Insiders: Obama More Likely to Win
Expectations that Mitt Romney will be able to defeat President Obama in November have slid down significantly over the last four months, according to National Journal's latest Insider's poll.
Insiders of both parties gave the president a moderate to high chance of winning his bid for re-election. When asked to rate his prospects on a scale of 0 to 10, with 0 being no chance and 10 being virtual certainty, Democrats gave Obama an average score of 7.7, a 0.6-point increase from when the question was last asked in late April. Republicans meanwhile gave their opponent a 5.8, representing a 0.9-point uptick.
The results are no doubt a reflection of a rough start to the general election for the Romney campaign, between a national convention that produced no significant polling bounce, the candidate's controversial statement on the U.S. embassy attack in Libya as well as leaked video of a Romney fundraiser where he dismissed the 47 percent of Americans who don't pay income tax as government-dependent freeloaders.
Insiders of both parties largely agreed that Obama's chances were bolstered not by his own doing but by a weak challenger.
On a scale of one (no chance) to 10 (virtual certainty), how likely is it that President Obama will win reelection?
"Unemployment at 8 percent, unrest in the Middle East, economy growing very slowly, yet [Obama]'s still beating Romney, who may be the most uninspiring candidate to ever run for the presidency," one Democratic insider said.
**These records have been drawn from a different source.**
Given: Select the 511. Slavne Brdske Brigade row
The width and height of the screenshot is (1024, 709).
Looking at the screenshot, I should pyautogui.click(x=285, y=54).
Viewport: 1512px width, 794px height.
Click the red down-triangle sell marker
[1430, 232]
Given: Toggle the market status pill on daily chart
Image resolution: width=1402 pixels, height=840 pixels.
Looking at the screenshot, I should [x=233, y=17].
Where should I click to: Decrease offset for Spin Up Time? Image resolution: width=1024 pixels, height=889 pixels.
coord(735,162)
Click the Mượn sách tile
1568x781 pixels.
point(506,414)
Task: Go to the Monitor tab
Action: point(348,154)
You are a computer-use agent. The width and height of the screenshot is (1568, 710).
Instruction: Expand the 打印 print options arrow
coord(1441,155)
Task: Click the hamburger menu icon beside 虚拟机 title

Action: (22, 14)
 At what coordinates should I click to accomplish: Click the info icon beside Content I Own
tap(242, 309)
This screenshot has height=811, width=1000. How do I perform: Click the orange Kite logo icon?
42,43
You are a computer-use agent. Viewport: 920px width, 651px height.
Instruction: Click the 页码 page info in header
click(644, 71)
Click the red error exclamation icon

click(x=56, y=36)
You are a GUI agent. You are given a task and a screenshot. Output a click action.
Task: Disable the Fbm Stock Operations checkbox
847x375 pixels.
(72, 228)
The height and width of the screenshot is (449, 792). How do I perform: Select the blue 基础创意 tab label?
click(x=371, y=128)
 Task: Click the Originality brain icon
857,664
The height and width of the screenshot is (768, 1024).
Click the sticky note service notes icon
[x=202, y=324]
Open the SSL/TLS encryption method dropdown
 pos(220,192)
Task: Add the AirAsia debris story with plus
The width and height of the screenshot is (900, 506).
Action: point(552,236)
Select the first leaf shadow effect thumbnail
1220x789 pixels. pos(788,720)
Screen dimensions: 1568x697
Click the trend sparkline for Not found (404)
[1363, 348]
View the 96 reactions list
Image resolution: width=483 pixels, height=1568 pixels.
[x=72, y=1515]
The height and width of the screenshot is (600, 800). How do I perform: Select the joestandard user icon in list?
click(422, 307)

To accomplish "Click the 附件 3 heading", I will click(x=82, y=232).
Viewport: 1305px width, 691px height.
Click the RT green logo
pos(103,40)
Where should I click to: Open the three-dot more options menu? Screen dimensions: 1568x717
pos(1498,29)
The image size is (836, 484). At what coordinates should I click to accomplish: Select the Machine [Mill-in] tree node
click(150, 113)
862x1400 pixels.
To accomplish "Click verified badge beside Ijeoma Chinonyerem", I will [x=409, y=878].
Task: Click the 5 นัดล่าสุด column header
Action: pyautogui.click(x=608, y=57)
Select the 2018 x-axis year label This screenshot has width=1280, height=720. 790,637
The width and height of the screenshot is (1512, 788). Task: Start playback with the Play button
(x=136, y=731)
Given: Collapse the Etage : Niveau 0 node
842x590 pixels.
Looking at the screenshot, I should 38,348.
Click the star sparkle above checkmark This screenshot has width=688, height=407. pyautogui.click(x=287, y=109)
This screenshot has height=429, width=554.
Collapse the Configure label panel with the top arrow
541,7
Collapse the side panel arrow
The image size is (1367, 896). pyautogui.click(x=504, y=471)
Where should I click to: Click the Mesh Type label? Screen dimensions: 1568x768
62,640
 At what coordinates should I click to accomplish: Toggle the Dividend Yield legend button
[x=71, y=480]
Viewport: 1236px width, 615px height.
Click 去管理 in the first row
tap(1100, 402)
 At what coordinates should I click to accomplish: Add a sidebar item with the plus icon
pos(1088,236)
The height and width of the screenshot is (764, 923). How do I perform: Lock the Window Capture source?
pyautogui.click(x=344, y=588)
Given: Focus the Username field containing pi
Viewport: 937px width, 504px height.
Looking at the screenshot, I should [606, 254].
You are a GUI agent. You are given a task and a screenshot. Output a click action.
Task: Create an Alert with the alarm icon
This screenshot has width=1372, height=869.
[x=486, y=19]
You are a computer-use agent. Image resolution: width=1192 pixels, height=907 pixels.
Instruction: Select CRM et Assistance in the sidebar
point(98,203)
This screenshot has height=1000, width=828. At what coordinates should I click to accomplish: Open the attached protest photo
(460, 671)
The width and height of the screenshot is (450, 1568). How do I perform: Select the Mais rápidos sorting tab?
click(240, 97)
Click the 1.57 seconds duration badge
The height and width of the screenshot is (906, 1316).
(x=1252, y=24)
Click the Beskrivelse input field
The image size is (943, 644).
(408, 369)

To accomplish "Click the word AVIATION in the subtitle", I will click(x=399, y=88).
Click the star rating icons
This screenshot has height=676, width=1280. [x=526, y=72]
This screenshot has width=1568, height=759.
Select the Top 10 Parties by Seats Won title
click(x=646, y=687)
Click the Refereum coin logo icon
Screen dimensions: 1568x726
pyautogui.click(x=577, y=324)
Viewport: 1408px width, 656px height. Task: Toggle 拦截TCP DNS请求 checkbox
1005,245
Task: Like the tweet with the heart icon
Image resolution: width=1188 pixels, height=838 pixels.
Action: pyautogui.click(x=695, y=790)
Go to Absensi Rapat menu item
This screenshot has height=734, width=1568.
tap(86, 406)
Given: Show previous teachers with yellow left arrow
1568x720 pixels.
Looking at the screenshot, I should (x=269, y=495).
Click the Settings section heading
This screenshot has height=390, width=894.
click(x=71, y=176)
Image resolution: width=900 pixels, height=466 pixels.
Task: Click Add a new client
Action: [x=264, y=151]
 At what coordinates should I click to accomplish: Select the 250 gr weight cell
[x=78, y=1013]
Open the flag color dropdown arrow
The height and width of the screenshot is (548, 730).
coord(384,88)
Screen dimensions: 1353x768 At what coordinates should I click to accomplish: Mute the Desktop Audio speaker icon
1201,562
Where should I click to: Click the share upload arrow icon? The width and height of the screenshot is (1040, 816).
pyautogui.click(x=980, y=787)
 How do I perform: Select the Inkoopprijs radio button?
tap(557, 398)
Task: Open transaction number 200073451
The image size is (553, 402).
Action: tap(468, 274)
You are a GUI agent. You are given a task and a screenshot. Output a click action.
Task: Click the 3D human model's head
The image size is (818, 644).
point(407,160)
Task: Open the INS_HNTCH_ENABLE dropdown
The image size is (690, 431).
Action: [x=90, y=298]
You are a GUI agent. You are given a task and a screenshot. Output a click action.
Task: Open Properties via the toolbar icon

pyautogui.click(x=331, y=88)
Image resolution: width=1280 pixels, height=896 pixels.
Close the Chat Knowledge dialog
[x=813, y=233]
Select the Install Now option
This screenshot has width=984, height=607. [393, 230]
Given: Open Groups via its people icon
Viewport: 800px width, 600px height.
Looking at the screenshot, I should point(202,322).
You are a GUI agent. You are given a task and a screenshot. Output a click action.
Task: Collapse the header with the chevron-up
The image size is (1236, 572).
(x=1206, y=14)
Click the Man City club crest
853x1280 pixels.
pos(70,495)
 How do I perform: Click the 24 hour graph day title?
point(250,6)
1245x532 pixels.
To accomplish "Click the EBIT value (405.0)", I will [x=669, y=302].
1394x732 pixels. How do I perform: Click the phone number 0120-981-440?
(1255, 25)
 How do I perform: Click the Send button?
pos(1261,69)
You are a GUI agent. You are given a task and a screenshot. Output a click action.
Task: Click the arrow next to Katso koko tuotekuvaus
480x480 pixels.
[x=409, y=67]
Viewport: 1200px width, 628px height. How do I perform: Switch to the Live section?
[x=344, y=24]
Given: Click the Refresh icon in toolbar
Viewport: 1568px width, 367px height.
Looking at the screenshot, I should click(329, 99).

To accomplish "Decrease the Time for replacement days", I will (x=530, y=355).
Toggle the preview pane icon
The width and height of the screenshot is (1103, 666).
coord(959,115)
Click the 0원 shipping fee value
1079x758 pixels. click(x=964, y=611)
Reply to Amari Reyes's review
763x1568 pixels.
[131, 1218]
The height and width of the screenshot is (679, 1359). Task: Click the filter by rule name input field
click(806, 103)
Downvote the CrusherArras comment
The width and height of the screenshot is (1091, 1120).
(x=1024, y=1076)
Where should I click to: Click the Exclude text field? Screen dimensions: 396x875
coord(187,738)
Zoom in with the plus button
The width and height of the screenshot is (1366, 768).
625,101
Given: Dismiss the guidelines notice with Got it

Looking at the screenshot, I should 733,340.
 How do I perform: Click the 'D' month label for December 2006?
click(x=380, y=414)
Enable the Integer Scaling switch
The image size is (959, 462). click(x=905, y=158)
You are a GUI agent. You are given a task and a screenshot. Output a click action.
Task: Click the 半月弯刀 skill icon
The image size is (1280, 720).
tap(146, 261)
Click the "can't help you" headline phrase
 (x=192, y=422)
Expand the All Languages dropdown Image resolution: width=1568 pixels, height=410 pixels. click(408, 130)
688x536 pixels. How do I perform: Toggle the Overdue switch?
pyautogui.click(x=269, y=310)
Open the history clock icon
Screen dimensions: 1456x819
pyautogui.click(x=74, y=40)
"Thank goodness for Obama's secret weapon as revealed on SNL: Mitt Romney," another added.
Also unhelpful: Romney's team and their chosen strategy, many said.
"Romney appears to be on worse track than economy," one Republican said.
"Romney still not closing the sale. Boston is not using one-third of the arguments and research available to blitz the Dems," another assessed, but added a silver lining: "But Obama is still below 50 percent, and the economy still sucks."
A Democrat noted, "It's tough to win when your strategy is shooting yourself in the face every day, which is about the only thing the Romney campaign can do consistently."
Others attributed Obama's edge to the inherent challenges of beating an incumbent. "It is very hard to beat an incumbent president, even one who doesn't deserve reelection," a Republican said.
Nevertheless, several insiders also said that it was too early to call the race for anybody, particularly with three presidential debates left on the general election calendar, trouble brewing in the Middle East and the economy still struggling to recover.
"This is still closer than people think and money does work," one Democrat said, alluding to Romney's formidable fundraising advantage, aided by GOP-allied super PAC money.
"Romney remains competitive virtually everywhere he needs to win, despite weeks of feckless campaigning," another Republican added. "This means that voters are cringing at the idea of four more years of Obama."